### [Exercises to complete]
A – Decide whether each statement below agrees with the thread about rats and cucumbers. Answer yes or no for each, and quote the words from the thread that settle it.
(i) The passage quoted from a link names cucumber as the most useful of the watery vegetables.
(ii) SezSorkin reports that the boys always eat the cucumber skin.
(iii) Isamurat advises giving cucumber in large amounts and often.
B – In the thread about rats and cucumbers, retype the stretch from "I'm not sure" through "it too much.".

** begin Selected extract **

# Can rats eat cucumbers?



## Rat-1-

I'm not sure if rats can eat cucumbers and if they can't what will happen if they do eat it?


----------



## YellowSpork

Mine like cucumber.  I don't feed it a lot though cause it's really watery and could prolly cause diarrhea if they have it too much.

"Watery vegetablesThese include cucumber, lettuce, celery and similar vegetables. The key thing being their water content. These vegetables can be useful in summer or when traveling or showing your pet as they provide a good source of moisture in an environment where your pet may not be drinking enough to keep them well hydrated. The most useful of these is cucumber. It is worth limiting the amount of lettuce fed as it does cause loose stools very easily, it also has a soporific effect on rabbits (drugs them) though there is little evidence to confirm this happens in rats." <-- from link: 

http://www.ratchatter.com/rat-food/fruits-and-vegetables/


----------



## Rat-1-

Thanks, every time in eating cucumbers my rats will stare at me so thats why i asked. Also your rats look really cute


----------



## YellowSpork

My rats stare at me no matter what I'm eating.  Rice, mac 'n cheese, breaded pork... XD And thanks. x3 They're my babies, so I think they're the cutest things ever, but I'm bias.  The rat in your avatar picture is so cute though! Looks like s/he is smiling.


----------



## SezSorkin

My boys love cucumber.. Although they always seem to leave the skin


----------



## RiddlesMum

LOL! So did my two girls! Snatched it up, but peeled them!


----------



## LilyLuna13

Ok, so I just gave my rats a piece of cucumber each, because we were traveling and they were being perfect little babies, and I wanted to reward them when we got home, and before I could give the second piece, they started to play tug of war with the cucumber; it was so funny! And then I gave Luna her piece, and they stopped. Thank you for telling me that rats can eat cucumbers, because they LOVE it!!

I didn't give them too much.


----------



## Isamurat

Cucumber is great as a travel snack, alongside things like melon and apple. Its a good water source when a water bottle is impractical for short spells. I wouldn't give them loads or too often but as an occasional treat especially in hot weather its really handy


----------

** end Selected extract **
** begin Data section **

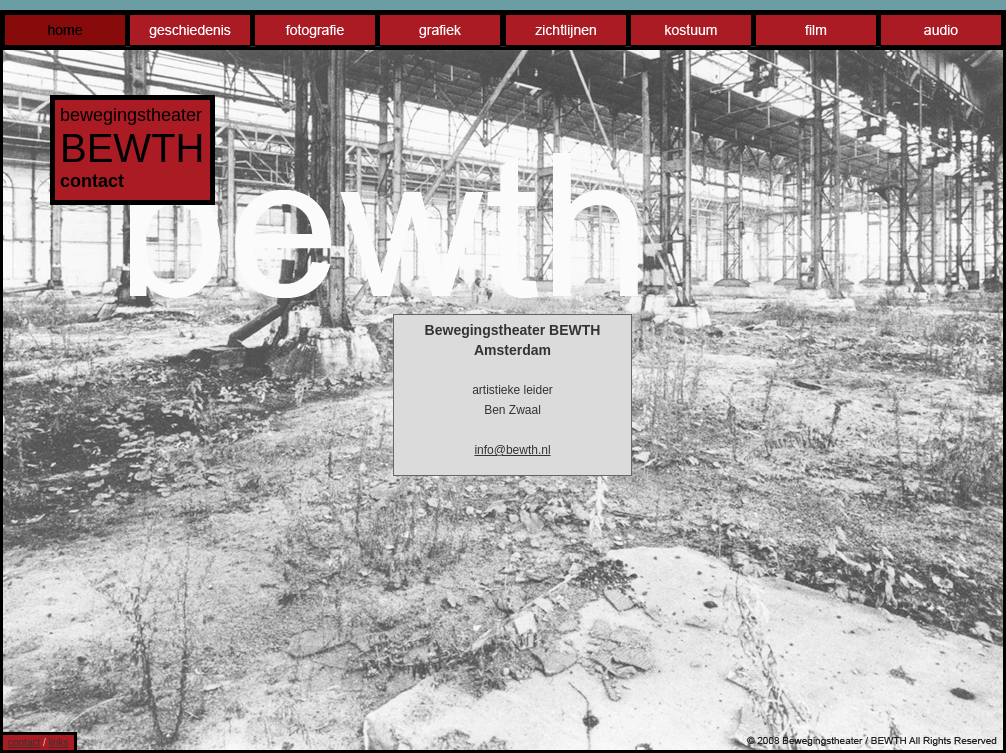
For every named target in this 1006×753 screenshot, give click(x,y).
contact (24, 742)
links (59, 742)
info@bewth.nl (512, 450)
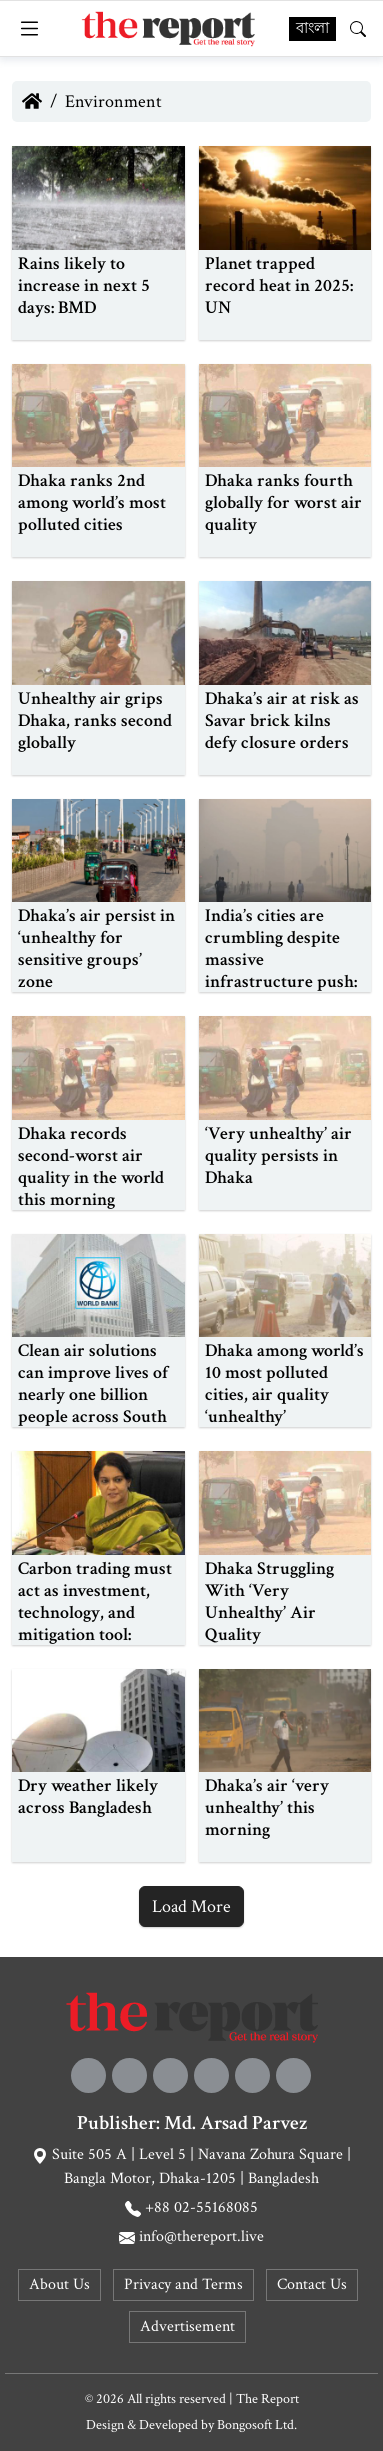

** end Data section **

### [Results in order]
A –
(i) Yes: "The most useful of these is cucumber."
(ii) No: "Although they always seem to leave the skin"
(iii) No: "I wouldn't give them loads or too often"

B –
I'm not sure if rats can eat cucumbers and if they can't what will happen if they do eat it?


----------



## YellowSpork

Mine like cucumber.  I don't feed it a lot though cause it's really watery and could prolly cause diarrhea if they have it too much.